I've added the "9" for clarity. Yes, you're right, but I quote from the wise pages of Wikipedia:
More than seven months after his release he was reported by an anonymous source to have made a remarkable recovery and was enjoying a comfortable lifestyle in Libya under the stewardship of Muammar Gaddafi.

Dr Karol Sikora, who assessed Abdelbaset Ali Mohmed al-Megrahi for the Libyan authorities stated that Megrahi could survive for 10 years or longer.
Great news, I'm sure we all agree...
 
But we dont know if hes guilty, do we?

Evidently he has a very good doctor.....
 
It's a tricky one. If he'd been released on the gorunds of an unsafe conviction, then I'd be as happy as almost anyone that he was recovering nicely. However - and notwithstanding that judicial errors can occur - he was convicted, and was released on compassionate grounds, after evidence was given that he didn't have long to live. President Obama, amongst others, was not very happy with this, and the current good health of al-Megrahi must be a continuing irritation to the US. If the Scottish authorities thought that al-Megrahi was innocent, then thay should have said so outright.
 
To avoid the dangers of cross-threading (very problematical, as engineers will agree) please note we already have a 'Lockerbie bomber is innocent' thread...
http://www.forteantimes.com/forum/viewtopic.php?t=18493

And you definitely don't want to get a new BOP cross-threaded... ;)

I don't know why I bother - don't the Mods ever go out on patrol anymore, and sort this stuff out?
 
Funnily enough there was an article in The Herald this week that said the "bomber" was extremely weak and the common cold could kill him. So which is it?
 
gncxx said:
Funnily enough there was an article in The Herald this week that said the "bomber" was extremely weak and the common cold could kill him. So which is it?

Depends who's asking...
 
theyithian said:
gncxx said:
Funnily enough there was an article in The Herald this week that said the "bomber" was extremely weak and the common cold could kill him. So which is it?

Depends who's asking...

Seems to be the case, doesn't it?
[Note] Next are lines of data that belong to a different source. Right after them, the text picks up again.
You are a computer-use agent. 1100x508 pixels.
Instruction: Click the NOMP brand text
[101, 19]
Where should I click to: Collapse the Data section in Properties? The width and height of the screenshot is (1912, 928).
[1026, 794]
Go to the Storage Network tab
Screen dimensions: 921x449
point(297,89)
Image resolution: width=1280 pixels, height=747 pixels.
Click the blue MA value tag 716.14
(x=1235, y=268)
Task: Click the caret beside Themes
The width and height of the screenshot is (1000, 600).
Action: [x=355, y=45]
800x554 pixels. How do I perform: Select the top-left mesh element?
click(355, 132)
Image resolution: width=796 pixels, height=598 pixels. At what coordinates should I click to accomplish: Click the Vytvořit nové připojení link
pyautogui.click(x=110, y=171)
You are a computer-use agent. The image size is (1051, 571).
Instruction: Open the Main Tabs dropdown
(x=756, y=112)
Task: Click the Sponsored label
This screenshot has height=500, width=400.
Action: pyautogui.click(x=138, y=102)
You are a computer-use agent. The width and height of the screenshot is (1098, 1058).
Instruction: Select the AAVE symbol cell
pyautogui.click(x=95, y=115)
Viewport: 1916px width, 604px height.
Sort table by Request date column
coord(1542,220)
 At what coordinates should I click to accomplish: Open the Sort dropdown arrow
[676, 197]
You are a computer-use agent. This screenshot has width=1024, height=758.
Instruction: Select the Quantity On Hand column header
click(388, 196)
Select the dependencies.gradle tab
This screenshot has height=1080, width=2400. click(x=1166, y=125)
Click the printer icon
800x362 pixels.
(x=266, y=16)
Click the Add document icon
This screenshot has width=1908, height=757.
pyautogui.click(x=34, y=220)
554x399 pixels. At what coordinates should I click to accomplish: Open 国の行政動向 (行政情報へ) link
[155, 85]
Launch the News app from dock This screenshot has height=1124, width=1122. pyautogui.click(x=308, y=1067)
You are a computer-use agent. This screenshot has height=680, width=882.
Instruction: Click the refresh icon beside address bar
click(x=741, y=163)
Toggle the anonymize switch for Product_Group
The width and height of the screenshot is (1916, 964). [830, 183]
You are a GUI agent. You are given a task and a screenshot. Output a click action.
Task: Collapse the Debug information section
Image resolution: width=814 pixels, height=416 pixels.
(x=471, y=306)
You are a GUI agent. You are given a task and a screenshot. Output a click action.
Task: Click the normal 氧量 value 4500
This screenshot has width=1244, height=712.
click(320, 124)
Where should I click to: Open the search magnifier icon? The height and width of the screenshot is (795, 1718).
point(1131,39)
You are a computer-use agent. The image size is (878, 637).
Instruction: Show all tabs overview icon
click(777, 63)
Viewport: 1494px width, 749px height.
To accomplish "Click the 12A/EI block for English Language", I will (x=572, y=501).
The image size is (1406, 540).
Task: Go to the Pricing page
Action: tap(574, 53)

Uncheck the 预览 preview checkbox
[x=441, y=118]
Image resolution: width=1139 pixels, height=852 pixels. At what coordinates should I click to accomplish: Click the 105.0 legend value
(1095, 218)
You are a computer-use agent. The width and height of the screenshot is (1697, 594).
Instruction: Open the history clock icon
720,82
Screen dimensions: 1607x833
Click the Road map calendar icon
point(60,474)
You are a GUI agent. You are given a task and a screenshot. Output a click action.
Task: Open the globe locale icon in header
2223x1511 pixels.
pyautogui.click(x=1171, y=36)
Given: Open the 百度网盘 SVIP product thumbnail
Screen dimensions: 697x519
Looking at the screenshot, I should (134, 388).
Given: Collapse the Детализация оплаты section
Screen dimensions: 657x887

I suspect the next conspiracy theory will be that he's already dead.
 
heard on the radio hillary clinton asking for the english/scottish government to explain the link between bp and this guy


found it quite funny that a representative of america should claim there government has never helped an american company in its over seas buisness


lol

he who has never sinned cast the first stone me thinks
 
what puzzles me is why a person who was getting free healthcare should move to a country where you have to pay for it?
 
Kondoru said:
what puzzles me is why a person who was getting free healthcare should move to a country where you have to pay for it?

God one! :lol:

I think he's innocent as he was convicted on the "strength" of one person's testimony on if he had purchased a sweater ages ago in a shop in Malta.

Come on - there is no way in the world that would stand up in any other trial. It's all been a political football. Gaddafi BAD - her marches to jail.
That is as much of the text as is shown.